Ludovic Giuly is an ambitious man.
At 29 years of age, the former Lyon and Monaco right-winger has already won the French League, the Champions’ Cup, the Coupe de la Ligue, the Spanish championship, played in a Champions’ League final and won the Confederations Cup with Les Bleus.
But while many of his contemporaries in the French national team have already chalked up two World Cup appearances, Giuly had almost missed the boat.
The pint-sized winger-cum-striker began his professional football career at his native Lyon.
He made his Ligue 1 debut as a teenager in the 1994-95 season, playing just eight games, but already demonstrating the lightning pace coupled with an frightening tenacity that would become his trademarks.
The following season he played in every single match, was often switched from the right-side of midfield to a striking position and showed that he had more than an eye for goal.
Despite measuring just 1.64m, Giuly was a regular supplier of goals during the 1996-97 season with 16 from 37 games.
Just six months before France hosted the World Cup, ultra-ambitious Giuly had decided he wasn’t going to realise his dream of wearing the famous blue shirt unless he joined one of France’s consistently big clubs.
When Monaco came knocking the 22-year-old jumped at the new challenge.

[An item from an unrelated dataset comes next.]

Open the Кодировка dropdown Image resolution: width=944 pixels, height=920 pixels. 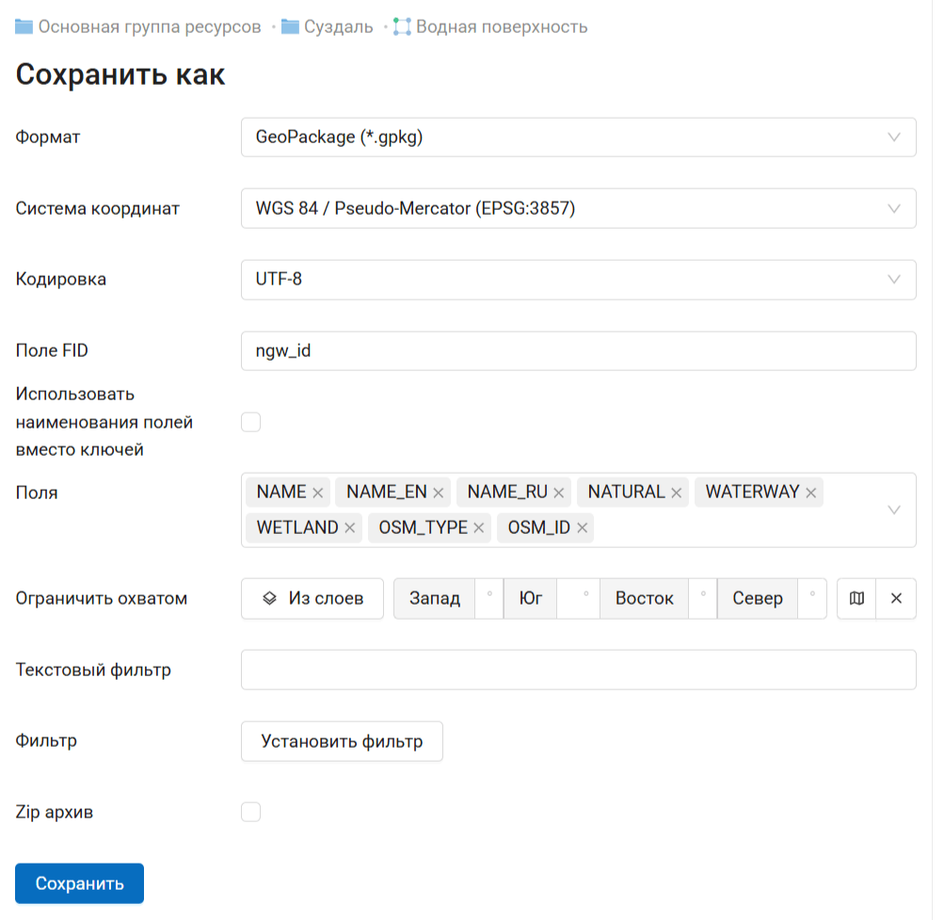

Yet despite lining up the goals for principality teammates Thierry Henry and David Trezeguet, Giuly would watch from his living room as his teammates wrote their names into the history books at the Stade de France that summer.
In six seasons at Monaco, Giuly finally established himself as one of the top performers in Ligue 1, but it would also be where for a long time he would be considered one of the almost men of French football.
He won the League and earned his first French cap against the Scottish in March 2000, but agonisingly missed out on the triumphant Euro 2000 squad. A serious injury limited him to just 11 matches in the 2001-2002 season and ended his dreams of the 2002 World Cup.
He led Monaco to the Coupe de la Ligue in 2003, but was replaced just minutes into the disastrous Champions’ League final loss to Porto a year later an injury that would once again cost him a ticket to a major tournament with Les Bleus.
In 2005, after his first season in Barcelona Giuly helped the Catalan giants claim their first title since 1999. In the process, succeeding where the likes of compatriots Christophe Dugarry, Emmanuel Petit, Frédéric Déhu and Philippe Christanval had failed and winning a place in the hearts of Spain’s most passionate fans.
Yet despite all his success at club level, Ludovic Giuly is all-too aware that he needs to be on that plane to Germany 2006 if he is to join the likes of Ronaldinho and Samuel Eto’o and shake off the tag of being the most successful ‘almost man’ of French football.